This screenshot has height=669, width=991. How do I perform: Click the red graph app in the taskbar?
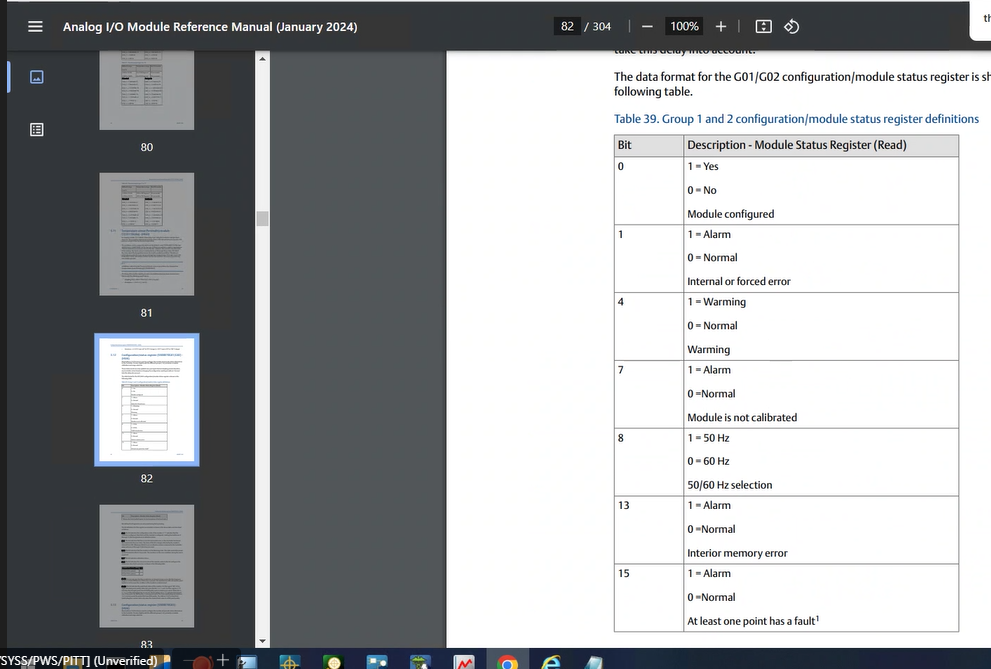465,661
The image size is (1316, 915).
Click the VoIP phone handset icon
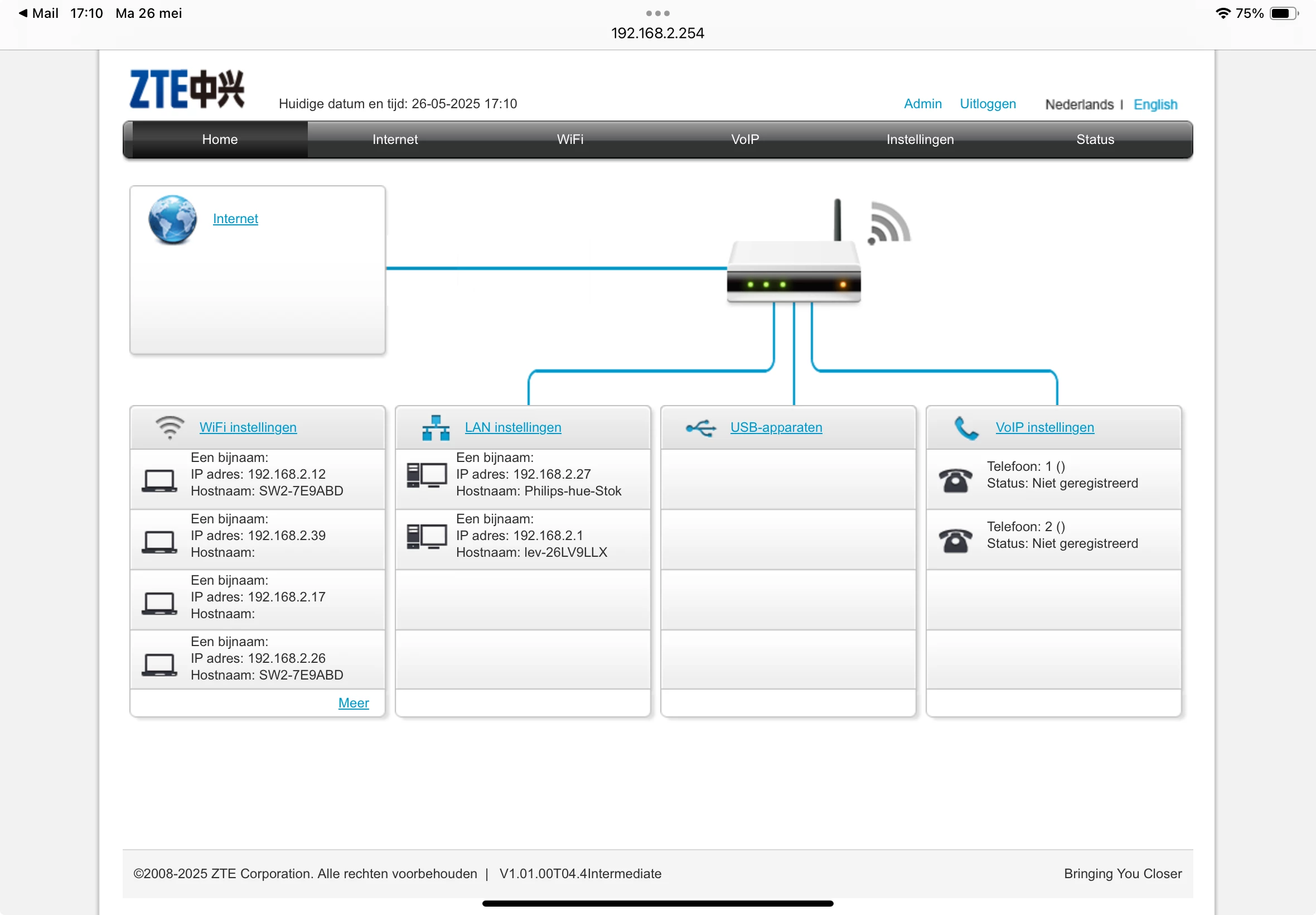click(966, 428)
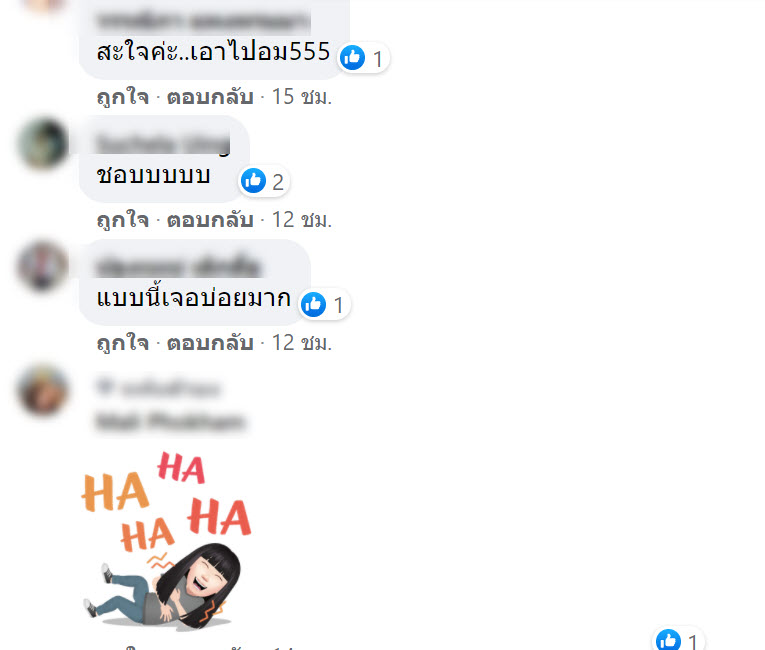Click the blurred tagged name above the sticker
The image size is (765, 650).
(x=170, y=421)
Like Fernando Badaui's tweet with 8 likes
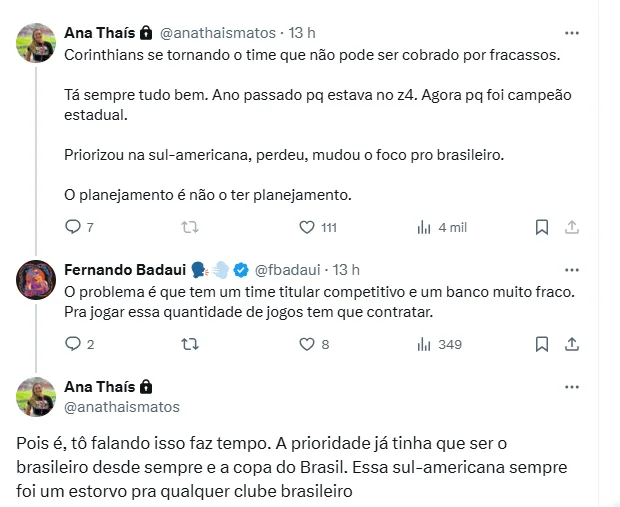This screenshot has width=620, height=507. (308, 344)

○ ○ ○

The exercise ::
Please write out all the entries again with "icon" swapped for "button" and nothing else changed. Omit the pictures.

Answer below ::
This screenshot has height=669, width=991. How do I perform: Click the red graph app in the taskbar?
465,661
The image size is (1316, 915).
Click the VoIP phone handset button
click(966, 428)
Click the blurred tagged name above the sticker
The image size is (765, 650).
(x=170, y=421)
Like Fernando Badaui's tweet with 8 likes
This screenshot has width=620, height=507. (308, 344)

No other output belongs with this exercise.